The surgeon's concerns with the Lapidus technique are the consolidation of the joint, which has improved ostensibly with the new fixation systems using compression screws and blocked neutralization plates (dorsomedial or plantar plates), and the position in which the first metatarsal is fixed since its sequelae are disastrous. One of the advantages of this new technique that we propose, in addition to its main objective of controlling first metatarsal rotation, is that it does not increase the surgical time, does not greatly increase the cost of the operation, since it only requires a sterile arthroscopic sheath to cover the ultrasound probe and does not involve more harmful radiation for the patient.

On the other hand, the complications of this technique are no different from the Lapidus technique without sonographic assistance. Undercorrection associated with malalignment of the M1 in the sagittal or axial plane will lead to hallux valgus relapse and pain on the second MTP joint. Overcorrection in plantar position will cause a recalcitrant sesamoid pain. Because this technique is technically demanding, the authors consider it helpful to have intraoperative fluoroscopic and sonographic control to position the first metatarsal head oriented in all three planes of space.

However, it does require a learning curve for the orthopedic surgeon with ultrasound techniques. Possibly soon, ankle and foot surgeons will not only have an ultrasound scanner in the office but also in the operating theatre for procedures such as this, although it may also be useful in soft-tissue surgical procedures, or midfoot arthrodesis, as well as a powerful tool useful in surgical planning.

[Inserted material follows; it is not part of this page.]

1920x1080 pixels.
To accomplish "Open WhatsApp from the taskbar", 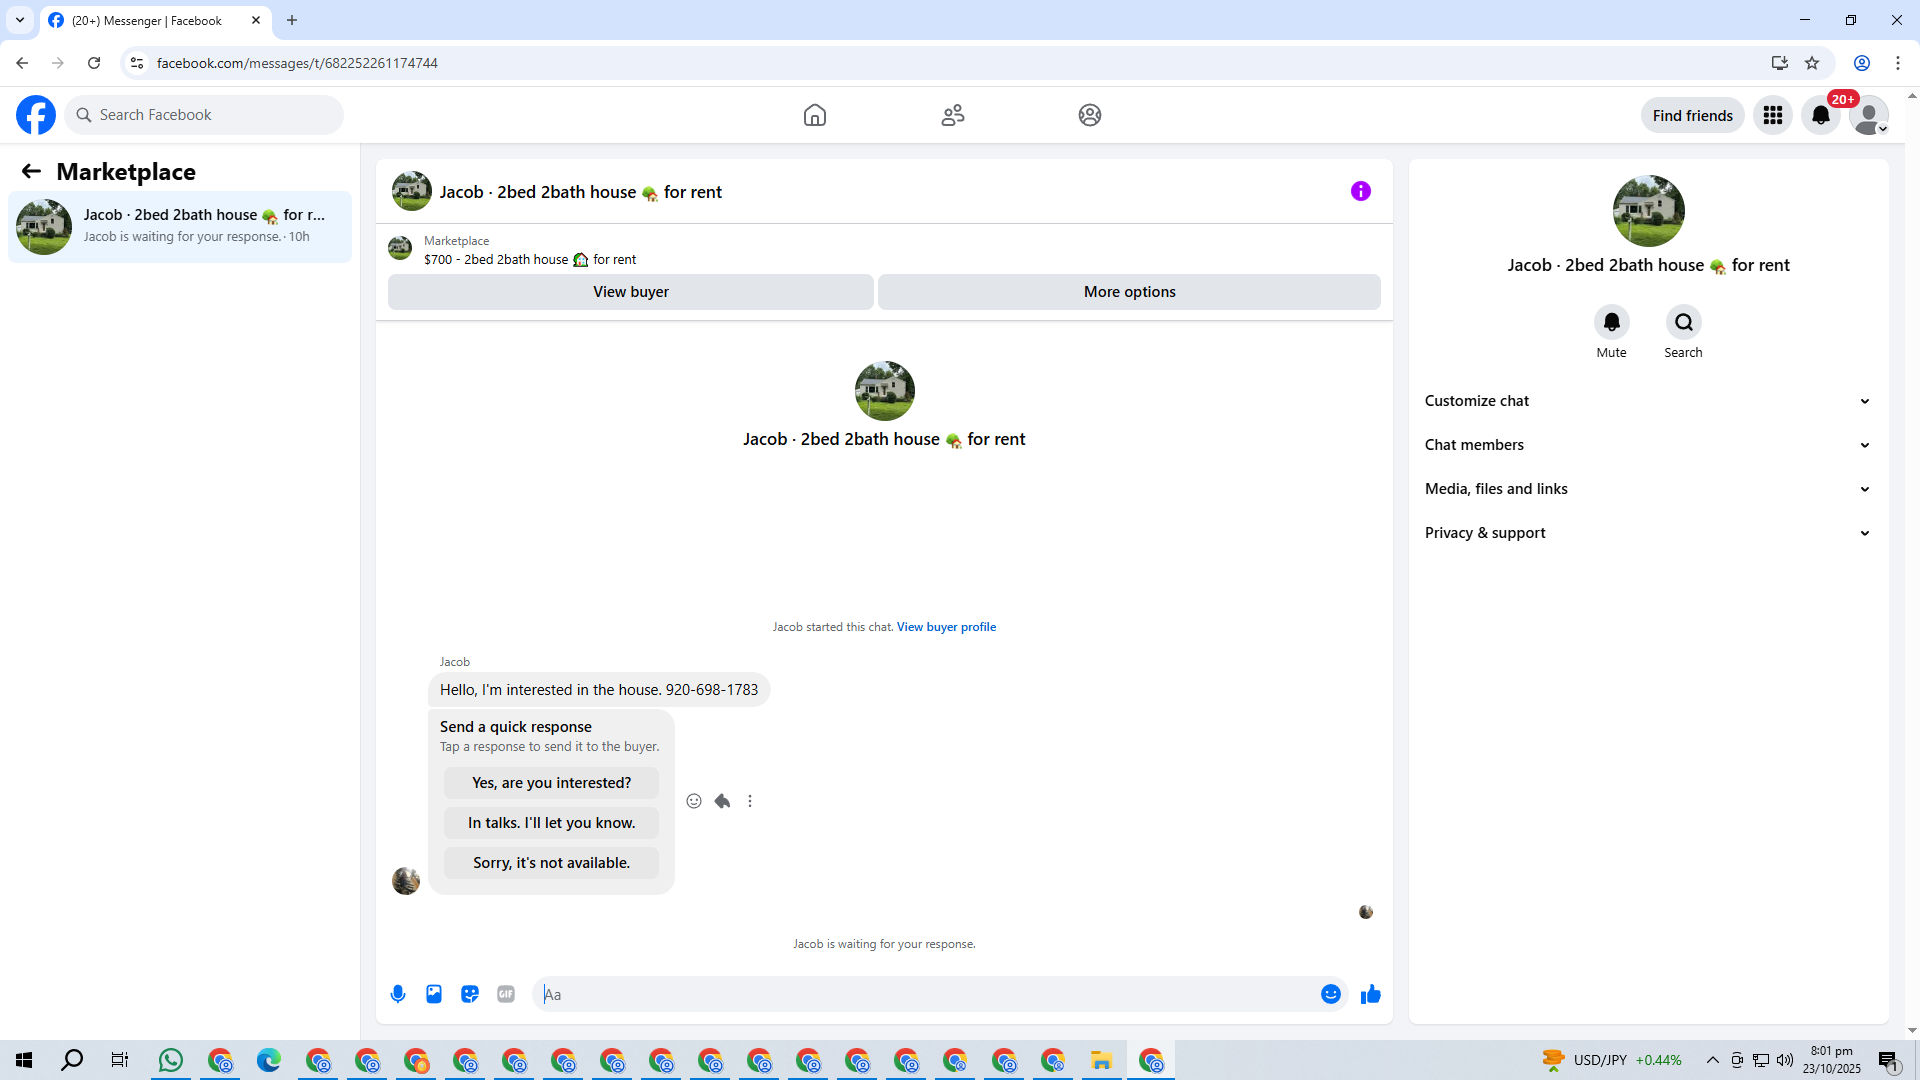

This new tool can be very helpful to the orthopaedic surgeon, however, it also has limitations that must be taken into account. First of all, it also requires the use of intraoperative X-rays, so that space in the operating theatre needs to be optimized as much as possible. Second, the learning curve, the correct patient selection, and the availability of sonographic assistance could be some of the obstacles to its generalization. On the other hand, the coronal rotation of the first metatarsal has been reported in the literature to be significantly different in the same foot between full weight-bearing status and non-weight-bearing status [17,18,19]. Thus, performing the ultrasound on the operating table is a limitation that although we have tried to solve by performing simulated weight-bearing with the linear ultrasound probe, it should be taken into account. On the other hand, in severe index minus, the linear probe is difficult to reach from the two sesamoids to the second metatarsal. Therefore, in these cases, a larger linear probe might be ideal.

Conclusions

Sonographic assistance, is a widely available, inexpensive, and comparative imaging technique that can guide the first ray rotation and sesamoids position in HV surgery, theoretically improving radiological outcomes.